[Opening TASK INPUT section]

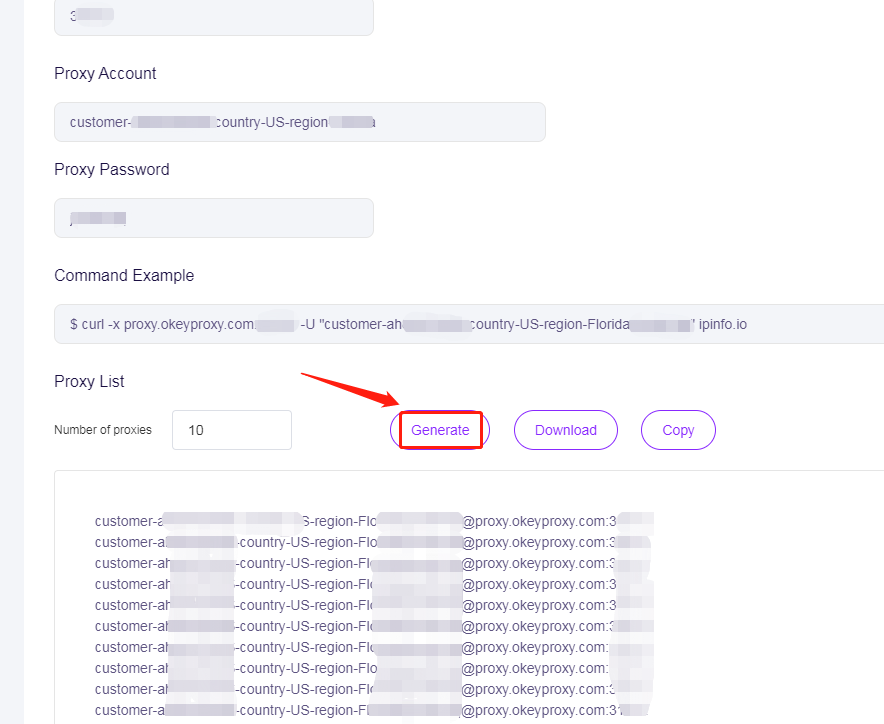Screen dimensions: 884x724
Task: Click the curl Command Example box
Action: 468,324
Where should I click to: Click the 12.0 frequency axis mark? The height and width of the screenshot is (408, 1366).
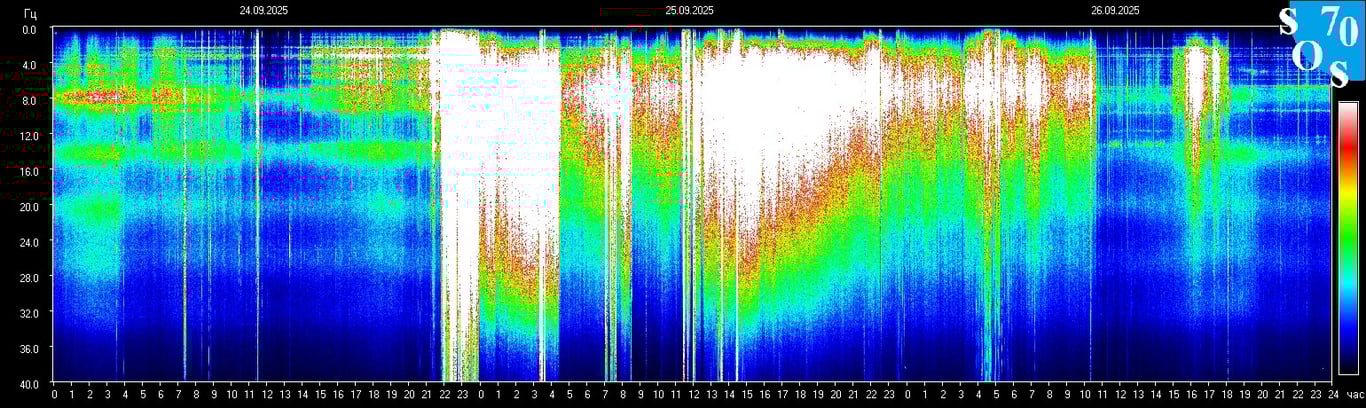coord(30,136)
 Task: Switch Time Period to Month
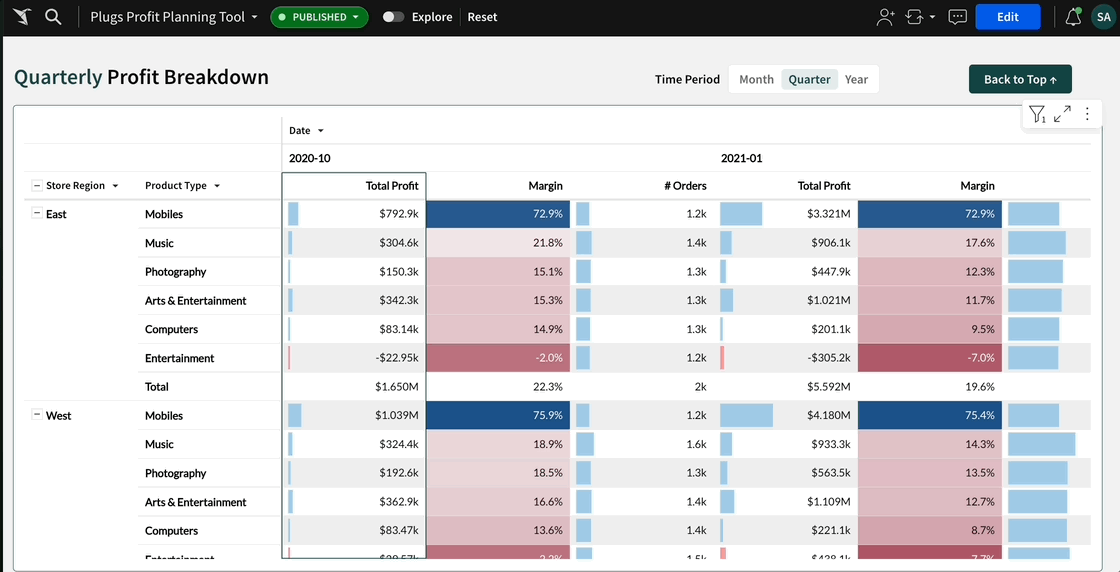click(756, 80)
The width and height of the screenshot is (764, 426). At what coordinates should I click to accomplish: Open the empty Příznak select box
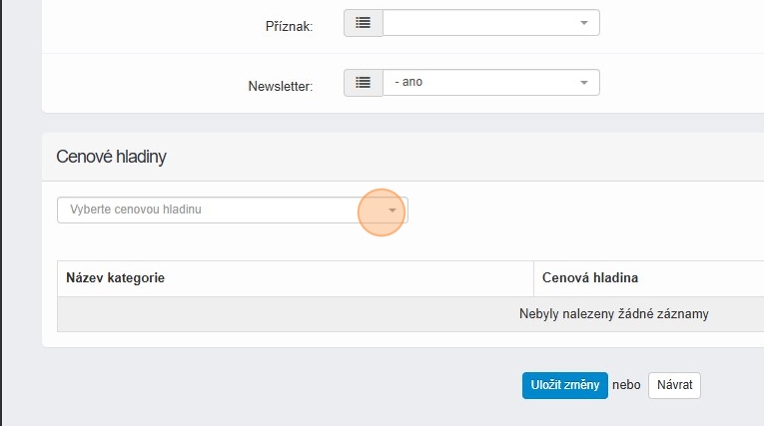pyautogui.click(x=480, y=23)
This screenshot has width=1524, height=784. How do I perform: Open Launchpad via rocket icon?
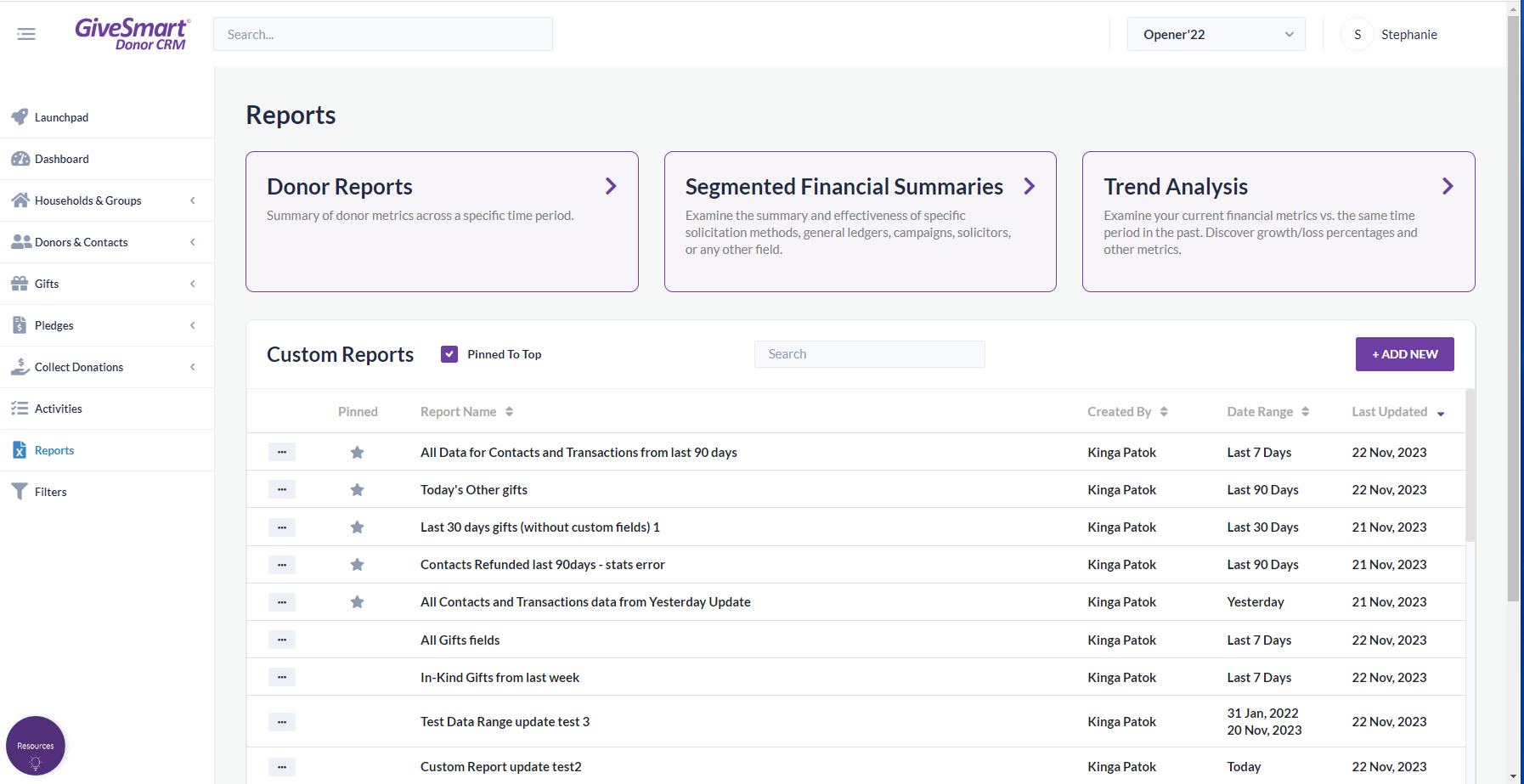pos(20,117)
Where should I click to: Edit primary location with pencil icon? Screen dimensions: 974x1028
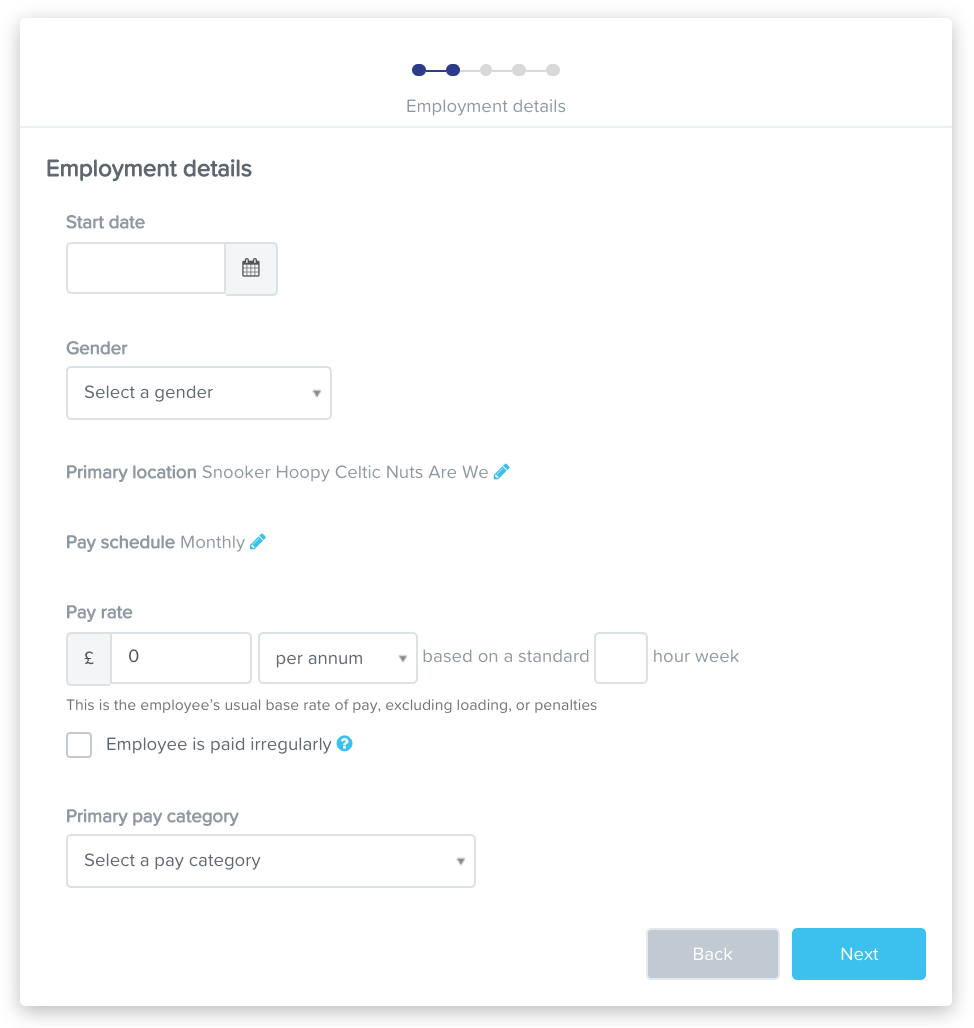(501, 472)
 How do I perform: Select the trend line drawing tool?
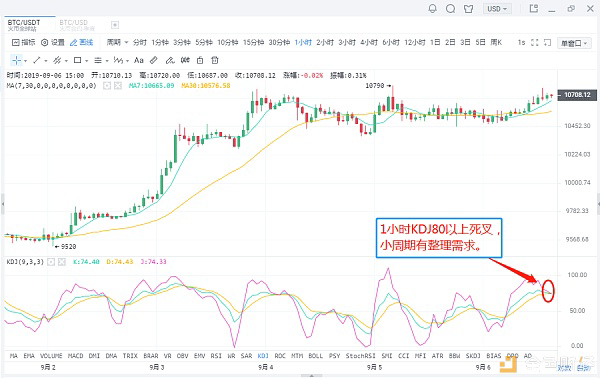click(37, 60)
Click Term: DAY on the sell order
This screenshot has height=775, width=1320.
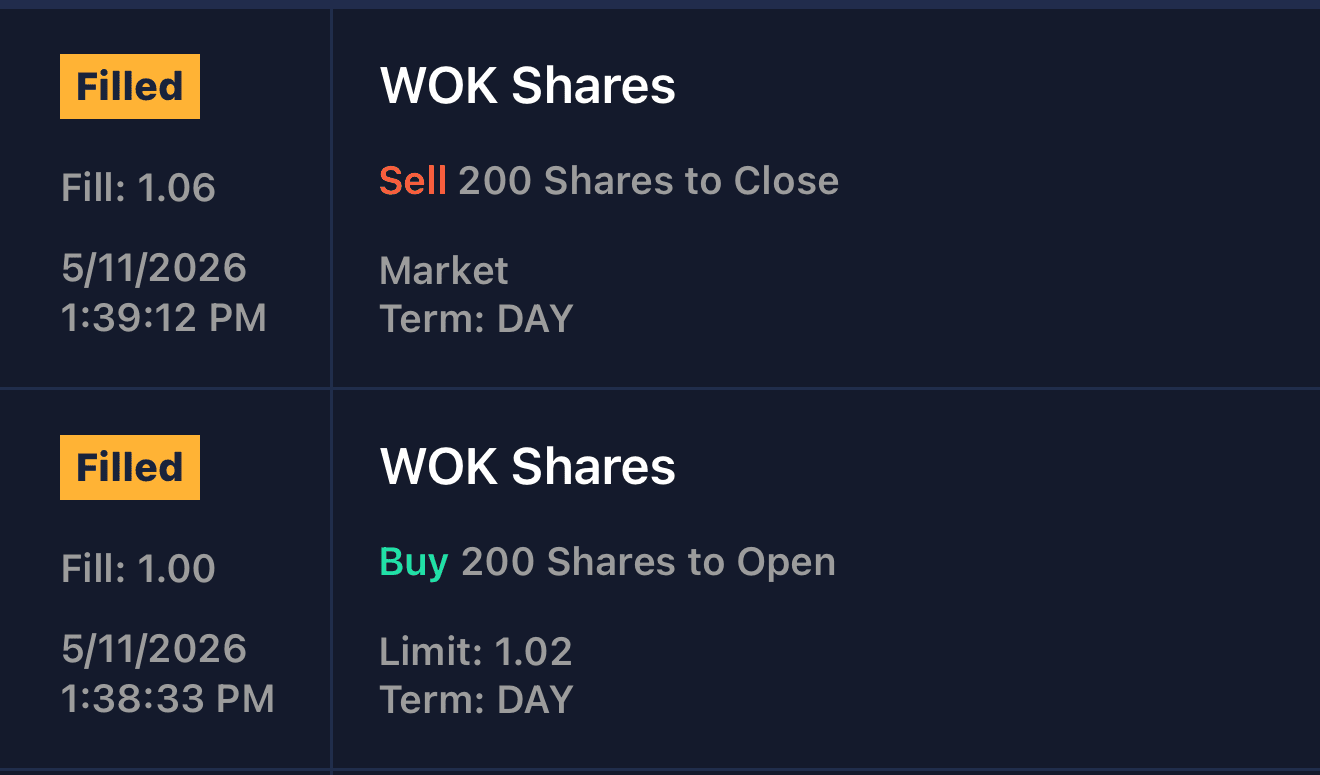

[Closing TASK INPUT section]

§ WHAT YOU WILL DO
Pictures are not part of the copy. Extract exactly the lines from the line containing "How do I perform: Select" through the final line of the entries above, both included.

§ RESULT OF THIS TASK
 How do I perform: Select the trend line drawing tool?
click(37, 60)
Click Term: DAY on the sell order
This screenshot has height=775, width=1320.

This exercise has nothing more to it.